- WHAT THIS TASK INVOLVES
Take every line from the material that has the word "Pejabat" in it.

__________

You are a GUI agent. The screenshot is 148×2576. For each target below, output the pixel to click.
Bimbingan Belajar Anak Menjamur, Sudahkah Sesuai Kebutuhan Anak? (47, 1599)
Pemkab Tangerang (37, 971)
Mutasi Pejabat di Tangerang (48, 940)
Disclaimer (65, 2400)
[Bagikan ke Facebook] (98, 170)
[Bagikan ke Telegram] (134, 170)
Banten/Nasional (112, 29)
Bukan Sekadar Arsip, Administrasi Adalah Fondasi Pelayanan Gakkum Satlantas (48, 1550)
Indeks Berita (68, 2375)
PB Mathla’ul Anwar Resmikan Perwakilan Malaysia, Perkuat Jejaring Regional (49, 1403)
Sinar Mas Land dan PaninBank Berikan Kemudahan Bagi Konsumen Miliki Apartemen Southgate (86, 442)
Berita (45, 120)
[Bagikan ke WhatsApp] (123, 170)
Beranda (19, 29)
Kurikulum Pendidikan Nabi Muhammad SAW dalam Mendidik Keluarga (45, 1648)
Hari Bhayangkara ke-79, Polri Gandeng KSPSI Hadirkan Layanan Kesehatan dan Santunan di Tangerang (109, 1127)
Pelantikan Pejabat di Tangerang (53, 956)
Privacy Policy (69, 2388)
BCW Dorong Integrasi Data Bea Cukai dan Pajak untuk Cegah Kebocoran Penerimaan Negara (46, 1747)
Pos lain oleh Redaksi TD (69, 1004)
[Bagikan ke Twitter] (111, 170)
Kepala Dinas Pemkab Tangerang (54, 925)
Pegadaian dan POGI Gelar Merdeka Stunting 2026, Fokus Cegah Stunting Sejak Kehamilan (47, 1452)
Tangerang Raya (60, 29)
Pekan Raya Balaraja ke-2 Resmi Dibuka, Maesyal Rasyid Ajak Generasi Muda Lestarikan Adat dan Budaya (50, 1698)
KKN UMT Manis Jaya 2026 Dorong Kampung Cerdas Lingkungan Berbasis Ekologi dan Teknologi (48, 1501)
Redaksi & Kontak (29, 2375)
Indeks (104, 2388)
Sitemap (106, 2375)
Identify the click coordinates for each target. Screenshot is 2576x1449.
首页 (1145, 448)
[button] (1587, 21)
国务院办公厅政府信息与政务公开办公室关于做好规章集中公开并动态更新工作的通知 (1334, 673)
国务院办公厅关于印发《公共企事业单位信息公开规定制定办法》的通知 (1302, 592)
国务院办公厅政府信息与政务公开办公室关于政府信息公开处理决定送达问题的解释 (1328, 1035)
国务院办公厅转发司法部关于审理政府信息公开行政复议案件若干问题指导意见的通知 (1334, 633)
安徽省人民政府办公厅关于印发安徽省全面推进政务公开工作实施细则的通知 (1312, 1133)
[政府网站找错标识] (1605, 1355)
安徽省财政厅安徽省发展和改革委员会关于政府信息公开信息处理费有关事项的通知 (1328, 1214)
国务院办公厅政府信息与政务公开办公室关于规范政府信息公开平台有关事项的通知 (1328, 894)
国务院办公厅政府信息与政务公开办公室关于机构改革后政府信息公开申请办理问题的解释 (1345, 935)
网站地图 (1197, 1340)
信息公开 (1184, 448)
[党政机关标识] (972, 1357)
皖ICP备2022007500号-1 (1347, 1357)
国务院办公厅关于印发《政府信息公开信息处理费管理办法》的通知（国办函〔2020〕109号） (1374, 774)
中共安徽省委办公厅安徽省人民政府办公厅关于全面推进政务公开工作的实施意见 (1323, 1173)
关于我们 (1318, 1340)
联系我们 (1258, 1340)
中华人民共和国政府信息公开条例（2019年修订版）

__________

- REPLY TO THE EXERCISE
Mutasi Pejabat di Tangerang (48, 940)
Pelantikan Pejabat di Tangerang (53, 956)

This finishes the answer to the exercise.